To-do list »
1 - Using the transcript about SSH receive buffers, explain why the speaker extended the work with a remote receive buffer option.
2 - In the transcript about SSH receive buffers, what receive buffer size does the client ask the server to set?

-- start Document text --

But I decided what I needed was to extend this further so it works in the push case, in the case where I'm the recording server, and I have this bunch of video, and I want to send it back to the storage server. So we extended it with a patch that adds a remote receive buffer option.

22:21

So the client says to the server, hey, if you wouldn't mind, could you set your receive buffer to 64 megabytes? And I added a config option on the SSH server side that allows you to set what the limit to that will be. And the OS won't let you set a value larger than what your tunable is set to anyway.

22:44

And you can use the match options in the SSH D config to say only this user can set a larger socket buffer, not just anybody. So that you can use it for your own purposes, but not have other people using it against you or something.

-- end Document text --
-- start Material provided --

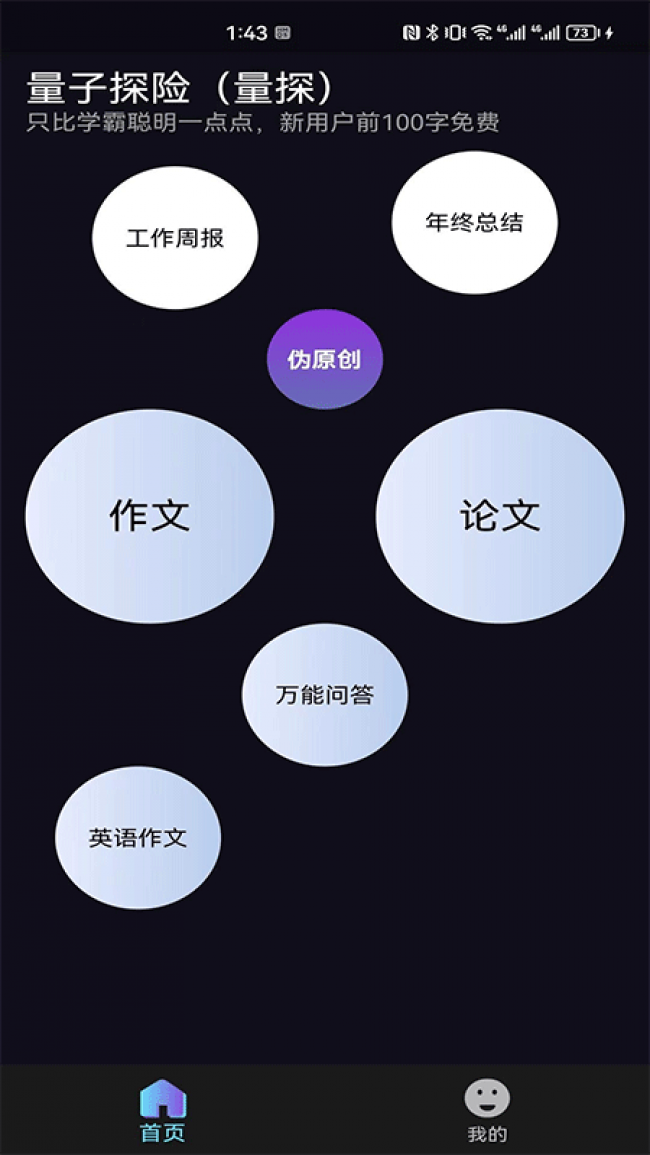
Task: Open the 作文 writing bubble
Action: click(x=149, y=516)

-- end Material provided --

Full answers »
1 - The speaker wanted it to work in the push case, where the machine is the recording server holding a bunch of video that has to be sent back to the storage server. The patch adding a remote receive buffer option was written to cover that direction.

2 - 64 megabytes.